This document provides a reference to the ercs Python module, which provides a straightforward interface to coalescent simulations of the extinction/recolonisation model. See [E08], [BEV10], [BKE10] and [BEV12]
Simulating the coalescent for the extinction/recolonisation model using ercs follows a basic pattern:
In the following examples we look at the parameters of the simulation, the structure of the simulated genealogies (and how we can analyse them) and how we can use these tools to estimate values of interest.
To simulate the history of a set of individuals at a sample of locations on a 2D torus, we first allocate an instance of the ercs.Simulator class. This class has a number of attributes which can be set to describe the parameters of the desired simulation. Most of these parameters have sensible defaults, but we must specify at least three of these before we can run a simulation. Here is a simple example:
import ercs
def first_example(seed):
sim = ercs.Simulator(20)
sim.sample = {1:(0, 0), 2:(0, 5), 3:(0, 10)}
sim.event_classes = [ercs.DiscEventClass(u=0.5, r=1)]
return sim.run(seed)
In this example we allocate a simulator on a torus of diameter 20, set up our sample and event classes, and the run the simulation returning the resulting genealogy. The size of the torus is rather arbitrary, as the real size of the habitat that we imagine our population evolving on is determined by the scale of events relative to the size of the torus. Thus, the size of the torus can be any value you wish, once the spatial extent of events is scaled appropriately. For the following examples we’ll tend to use rather large events, as it’s useful to have examples that run quickly. These are very unrealistic evolutionary scenarios.

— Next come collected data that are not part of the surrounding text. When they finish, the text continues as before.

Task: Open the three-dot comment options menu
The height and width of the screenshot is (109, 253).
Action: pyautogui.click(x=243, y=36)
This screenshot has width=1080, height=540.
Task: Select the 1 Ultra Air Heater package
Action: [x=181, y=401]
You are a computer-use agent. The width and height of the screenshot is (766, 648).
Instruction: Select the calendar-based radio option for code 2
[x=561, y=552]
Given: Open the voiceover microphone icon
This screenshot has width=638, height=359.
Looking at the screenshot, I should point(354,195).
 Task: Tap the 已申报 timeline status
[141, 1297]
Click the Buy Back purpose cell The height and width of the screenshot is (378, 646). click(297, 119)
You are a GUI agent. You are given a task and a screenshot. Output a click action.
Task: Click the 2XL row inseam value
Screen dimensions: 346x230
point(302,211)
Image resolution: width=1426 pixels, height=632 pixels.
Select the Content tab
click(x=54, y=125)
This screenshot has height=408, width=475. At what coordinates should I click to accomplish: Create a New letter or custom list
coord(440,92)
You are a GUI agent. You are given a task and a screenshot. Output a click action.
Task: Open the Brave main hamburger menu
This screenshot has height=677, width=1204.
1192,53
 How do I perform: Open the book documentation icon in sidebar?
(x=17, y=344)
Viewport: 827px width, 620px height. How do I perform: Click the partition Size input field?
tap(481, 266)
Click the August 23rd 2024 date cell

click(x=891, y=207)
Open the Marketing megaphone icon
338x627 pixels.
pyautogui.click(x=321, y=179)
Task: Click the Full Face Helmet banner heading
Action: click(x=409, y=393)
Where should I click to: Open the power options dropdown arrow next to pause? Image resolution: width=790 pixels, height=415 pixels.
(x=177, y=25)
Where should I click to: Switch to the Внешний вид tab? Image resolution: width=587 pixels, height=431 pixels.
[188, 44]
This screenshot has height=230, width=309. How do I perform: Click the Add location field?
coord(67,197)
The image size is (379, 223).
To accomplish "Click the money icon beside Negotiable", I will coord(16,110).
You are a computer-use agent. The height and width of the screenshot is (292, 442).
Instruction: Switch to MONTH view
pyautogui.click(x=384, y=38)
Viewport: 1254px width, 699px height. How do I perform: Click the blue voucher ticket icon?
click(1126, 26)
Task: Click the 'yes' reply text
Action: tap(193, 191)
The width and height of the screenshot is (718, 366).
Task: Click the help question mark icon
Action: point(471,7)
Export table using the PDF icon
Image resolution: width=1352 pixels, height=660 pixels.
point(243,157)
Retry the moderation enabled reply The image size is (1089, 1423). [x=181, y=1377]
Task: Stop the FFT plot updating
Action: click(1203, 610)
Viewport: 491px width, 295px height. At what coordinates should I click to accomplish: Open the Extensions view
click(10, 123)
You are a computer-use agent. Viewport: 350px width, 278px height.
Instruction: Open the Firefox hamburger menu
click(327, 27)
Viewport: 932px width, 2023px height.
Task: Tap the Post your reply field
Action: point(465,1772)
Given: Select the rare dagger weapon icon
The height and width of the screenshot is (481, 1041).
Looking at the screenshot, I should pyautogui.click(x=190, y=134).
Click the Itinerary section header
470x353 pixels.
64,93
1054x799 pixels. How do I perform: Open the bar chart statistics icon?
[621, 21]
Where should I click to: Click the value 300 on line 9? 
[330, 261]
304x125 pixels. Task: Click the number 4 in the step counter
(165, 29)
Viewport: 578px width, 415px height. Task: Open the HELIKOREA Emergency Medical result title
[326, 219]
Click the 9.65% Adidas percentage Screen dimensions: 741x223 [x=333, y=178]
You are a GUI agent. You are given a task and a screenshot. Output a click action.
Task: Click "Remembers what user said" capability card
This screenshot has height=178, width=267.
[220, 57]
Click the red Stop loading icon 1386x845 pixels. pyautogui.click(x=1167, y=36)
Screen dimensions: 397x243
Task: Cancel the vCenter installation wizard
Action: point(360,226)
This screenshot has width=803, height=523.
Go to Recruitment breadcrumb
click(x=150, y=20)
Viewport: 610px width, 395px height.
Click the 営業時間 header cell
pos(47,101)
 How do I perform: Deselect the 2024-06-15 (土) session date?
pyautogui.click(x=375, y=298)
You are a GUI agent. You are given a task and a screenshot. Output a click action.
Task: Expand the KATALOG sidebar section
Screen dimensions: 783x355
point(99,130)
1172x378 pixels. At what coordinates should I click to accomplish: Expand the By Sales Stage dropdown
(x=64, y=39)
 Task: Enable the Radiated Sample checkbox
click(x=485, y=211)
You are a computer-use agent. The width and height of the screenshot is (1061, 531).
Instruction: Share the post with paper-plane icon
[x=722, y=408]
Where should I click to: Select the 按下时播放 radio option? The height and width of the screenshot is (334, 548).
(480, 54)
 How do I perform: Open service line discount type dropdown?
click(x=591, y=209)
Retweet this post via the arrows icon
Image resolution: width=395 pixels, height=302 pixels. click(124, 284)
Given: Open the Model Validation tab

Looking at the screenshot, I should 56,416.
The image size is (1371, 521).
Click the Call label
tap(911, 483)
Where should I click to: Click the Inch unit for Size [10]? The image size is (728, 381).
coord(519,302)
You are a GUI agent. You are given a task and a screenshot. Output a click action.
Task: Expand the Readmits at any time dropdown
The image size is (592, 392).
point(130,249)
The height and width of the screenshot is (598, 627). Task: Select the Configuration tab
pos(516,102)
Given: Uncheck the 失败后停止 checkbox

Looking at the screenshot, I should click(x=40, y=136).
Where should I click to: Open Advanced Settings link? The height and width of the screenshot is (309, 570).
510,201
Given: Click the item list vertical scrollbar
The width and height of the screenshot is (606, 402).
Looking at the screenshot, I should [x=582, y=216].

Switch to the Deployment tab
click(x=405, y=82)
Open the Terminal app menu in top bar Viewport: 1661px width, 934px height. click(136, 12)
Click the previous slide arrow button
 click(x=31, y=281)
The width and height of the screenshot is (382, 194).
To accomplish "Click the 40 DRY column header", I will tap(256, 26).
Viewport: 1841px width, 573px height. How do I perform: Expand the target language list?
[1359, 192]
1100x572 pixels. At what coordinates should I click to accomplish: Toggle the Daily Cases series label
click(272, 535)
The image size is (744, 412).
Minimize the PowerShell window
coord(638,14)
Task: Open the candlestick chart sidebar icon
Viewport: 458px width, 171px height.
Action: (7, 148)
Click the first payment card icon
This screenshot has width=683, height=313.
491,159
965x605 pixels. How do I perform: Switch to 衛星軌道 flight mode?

The initial locations of the lineages whose ancestry we wish to simulate are specified using the ercs.Simulator.sample attibute. These are 2-tuples describing locations in two dimensions on the torus. Here, we simulate the history of three locations, (0, 0), (0, 5) and (0, 10).
Before we can simulate the history of this sample, we must describe the model under which we imagine the population has evolved. This is done by allocating some objects that describe the type of events that we are interested in, and assigning these to the ercs.Simulator.event_classes attribute. In the example above, we state that all events in the simulation are from the Disc model, and they have radius r = 1 and impact u = 0.5. There can be any number of event classes happening at different rates: see Event Classes for details.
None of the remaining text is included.